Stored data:

Start of Block

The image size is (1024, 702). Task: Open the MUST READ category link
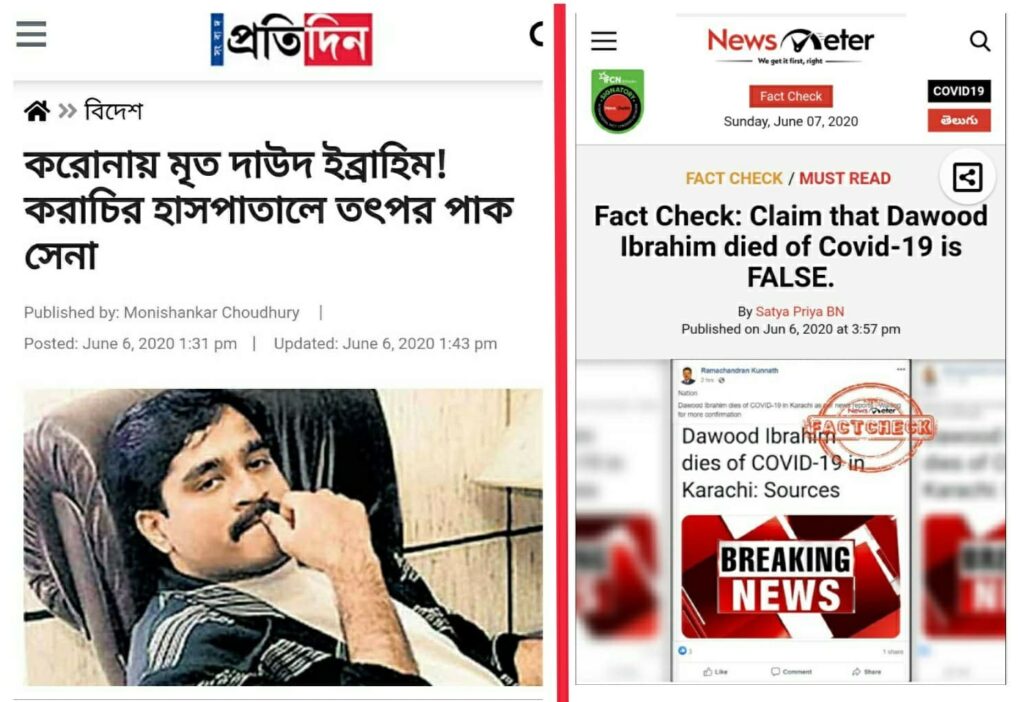(x=845, y=178)
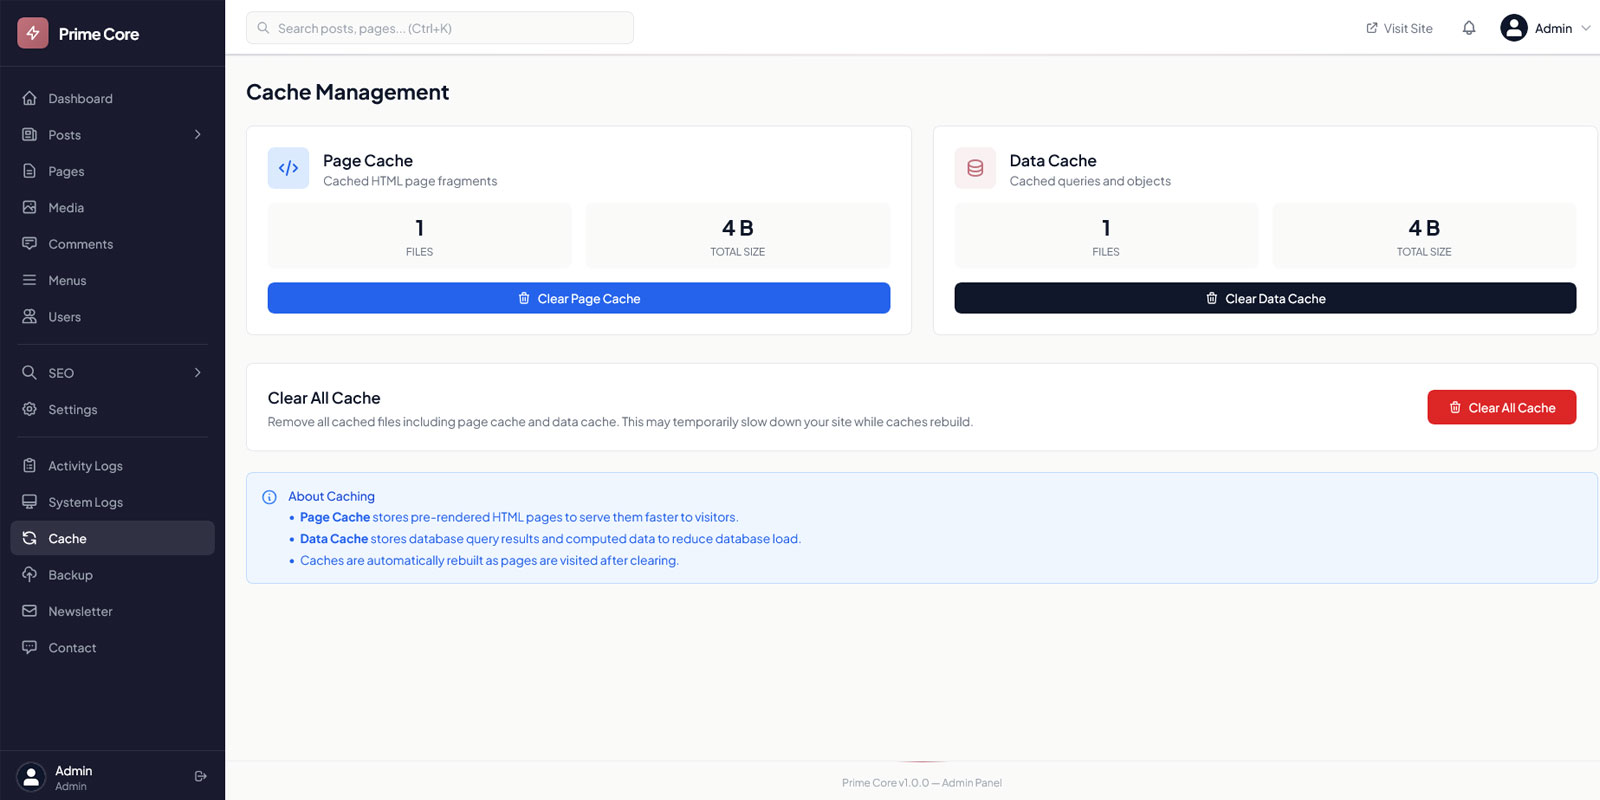The width and height of the screenshot is (1600, 800).
Task: Click the logout icon in sidebar footer
Action: pyautogui.click(x=200, y=776)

End of Block

◆ Brief: From the first line to the last, set down the records above exactly and skip the pictures.

◆ Exercise result:
The image size is (1024, 702). Task: Open the MUST READ category link
(x=845, y=178)
The width and height of the screenshot is (1600, 800).
Task: Click the logout icon in sidebar footer
Action: pyautogui.click(x=200, y=776)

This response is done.